La menace cyber est devenue un défi fondamental pour toute entreprise. Communément, les hackers sont vus comme une menace externe, des individus mobilisant des techniques complexes, afin d’accéder ou bloquer les activités informatiques d’une organisation. Mais dans certains cas, c’est l’entreprise elle-même qui génère, sans en avoir conscience, ses propres failles. C’est le cas des comptes fantômes.

D’anciennes adresses mails, des autorisations d’accès qui appartenaient à un ex-employé qui ne les a pas désactivées, constituent autant de portes d’entrée pour tout individu voulant infiltrer un réseau informatique. Ce type d’accès est souvent utilisé pour usurper des données confidentielles à des fins d’intelligence économique, mais aussi afin de paralyser un réseau et demander une rançon pour le débloquer (ransomware ou rançongiciel).

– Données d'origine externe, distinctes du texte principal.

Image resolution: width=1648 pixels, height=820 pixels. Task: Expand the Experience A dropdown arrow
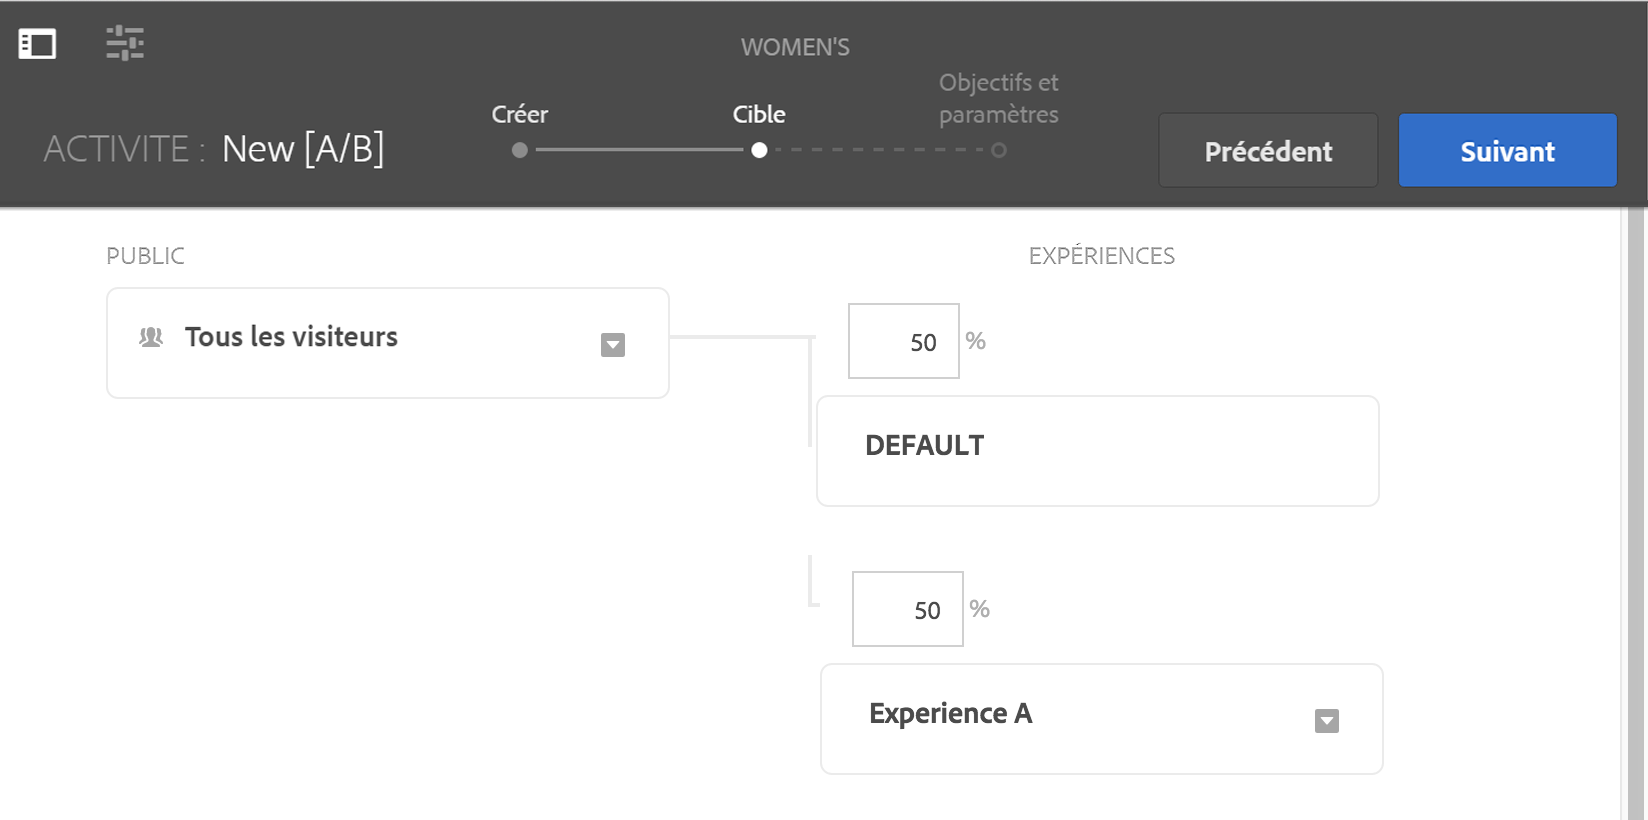point(1326,721)
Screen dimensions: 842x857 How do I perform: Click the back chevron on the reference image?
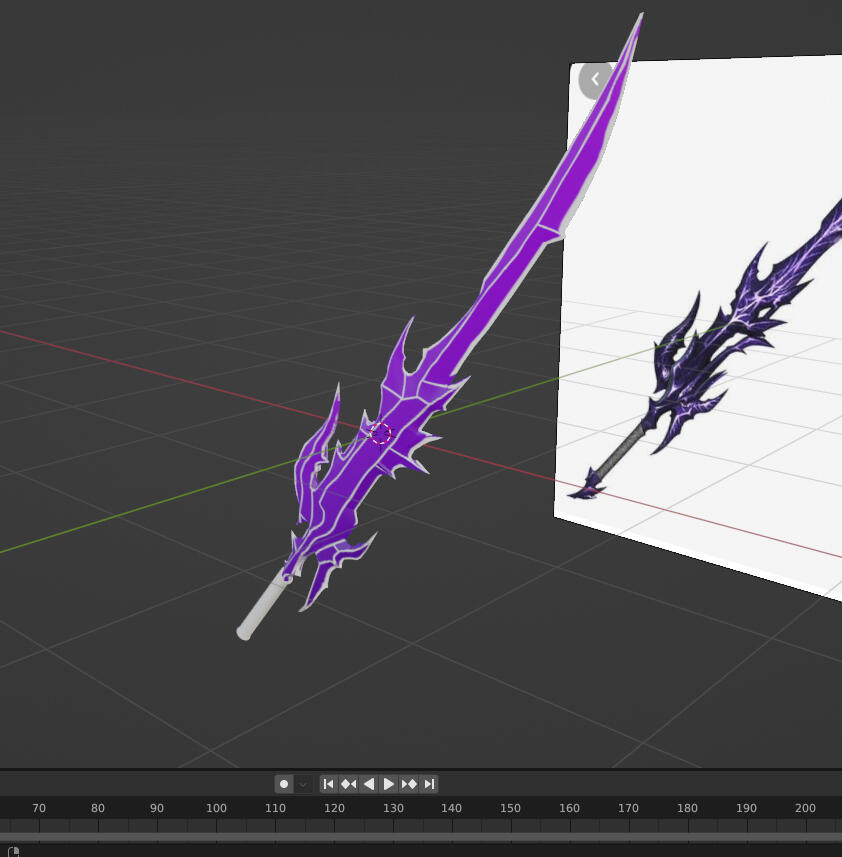595,79
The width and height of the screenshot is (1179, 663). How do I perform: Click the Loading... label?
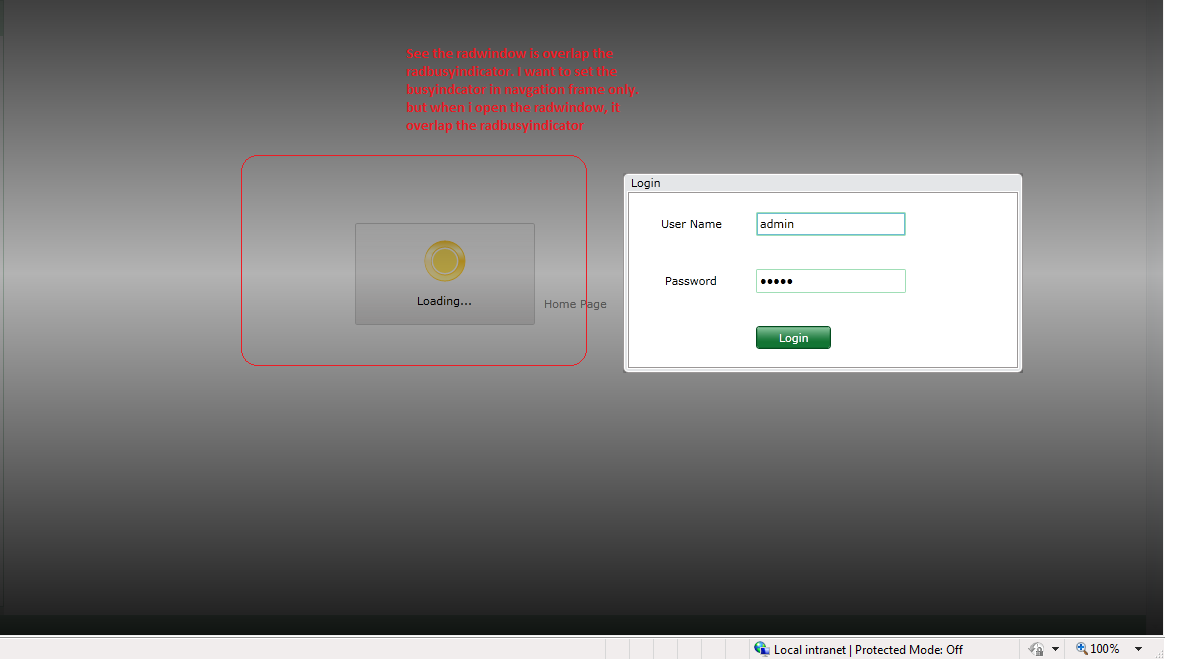444,301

Si les clauses de confidentialité permettent théoriquement de réduire le risque d’avoir d’anciens employés qui, via leurs adresses mails professionnelles, dérobent des données, certains systèmes plus complexes sont en développement. Pour traquer les comptes fantômes, certains programmes vont permettre de re-certifier tout compte informatique afin d’assurer qu’il correspond bien à des personnes encore actives au sein de l’entreprise.
Un autre moyen serait la mise en place d’un processus clair qui se structure via la collaboration entre le service informatique et les ressources humaines, permettant d’effacer tout profil numérique d’un employé ayant quitté l’entreprise.

Enfin, un accompagnement pour sensibiliser les collaborateurs à une certaine « hygiène numérique » permet de se prémunir de tout compte fantôme.